Peter Cushing a nouveau en tête d'affiche d'un film de vampire ! Rien de neuf à se mettre sous les canines ? Pourtant cet étrange film d'exploitation s'efforçait de faire entrer les sempiternelles suceurs de sang dans une nouvelle modernité... déviante à souhait.
Sortis du caveau par la vénérable maison Hammer, le vampire a du plomb dans l'aile en cette fin des années 60, bousculé par une société qui a avancée sans lui et un cinéma d'horreur qui s'échappe progressivement du gothique à papa, motivé par les révolutionnaires Rosemary's Baby et La Nuit des morts-vivants. La Hammer tentera effectivement d'accentuer la charge érotique de ses productions vampires voit carrément d'envoyer le pauvre Dracula dans le swinging London, mais très modestement ce Incense for the Damned le devance largement en débarrassant les vampires de leurs oripeaux classiques : pas de longues canines, pas de crypte poussiéreuse ou de longue cape ténébreuse... Ici il aurait plutôt tendance à se balader dans le plus simple appareil, ces derniers se révélant être les adeptes d'une étrange secte, soupoudrée de quelques ingrédients sataniques certes, mais évoquant surtout les fameuses communautés où s'échappait alors une certaine jeunesse sur les chemins de Katmandou. La découverte de cette dernière se fait d'ailleurs par une longue séquence trippante, psychédélique (et gentiment clichée) avec montage kaléidoscopique, musique baba et d nombreux jeunes gens occupés à se caresser tout partout, à avaler des pilules et à partager la fumée qui ouvre les chakras. Si a l'issue de cette cérémonie une jeune femme sera bel et bien assassinée, le film de Robert Hartford-Davis (Gunn La gâchette, Coupable en permanence), grand spécialiste du cinéma d'exploitation souvent sexy, préservera une ambiguïté tout du long sur la menace supposée de ce groupe mené par une jolie gourou, Chriseis (incarnée par la starlette Imogen Hassall).

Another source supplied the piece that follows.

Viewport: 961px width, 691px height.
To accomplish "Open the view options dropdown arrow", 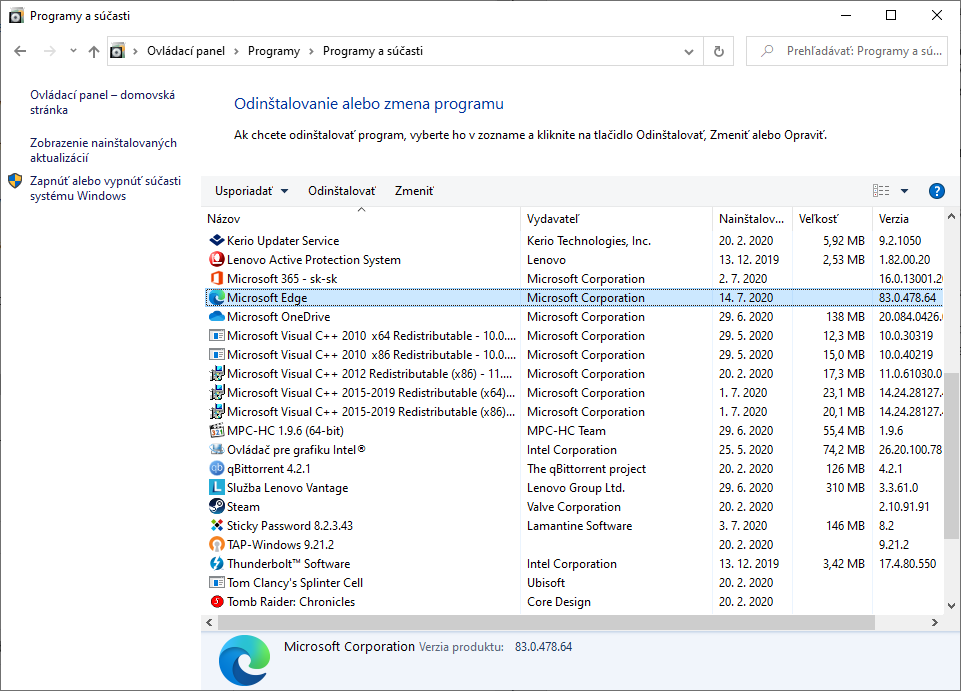I will 904,191.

Il symbolise ainsi à la fois une certaine dépravation de la société par ses pratiques SM vampiriques pour certains et une voie libertaire presque salvatrice répondant avec brutalité au carcan de l'écrasante société anglaise pour d'autres. Le grand discours lâché violement par la première « victime » de cette créature, Richard Fountain (Patrick Mower) gendre surveillé par un Peter Cushing écrasant d'autorité, devant un parterre de sommité d'Oxford ne laisse planer que peu de doute sur le message anti-institution du film, la décrivant comme réactionnaire, misogyne, raciste et castratrice. Film couillu certainement et reflet engagé de son époque, mais aussi film d'exploitation un peu fauché et apparemment rebricolé par la production avec ajouts de quelques séquences (le fameux trip, le plan final étonnement très Hammer), qui ne manque pas de grands moments de flottements touristiques (oui la Grèce c'est très joli), frise le ridicule dans son besoin constant d'appuyer l'ambivalence et l'impuissance sexuelles de l'homme à sauver et s'y vautre largement dans une longue poursuite franchement mémorable : Un Patrick Macnee (héros de Chapeau Melon et bottes de cuirs tout de même) légèrement bedonnant mais toujours prompte à la bagarre, lancé aux trousses de la belle Chrisei pour une longue poursuite haletante à dos d'ânes... Pas Fast and Furious mais presque.
Curieux objet donc, ultra-moderne et ultra-vieillot à la fois, classieux dans son casting et complètement branque dans sa réalisation, qui forcément ne peut qu'attirer les joyeux bisseux.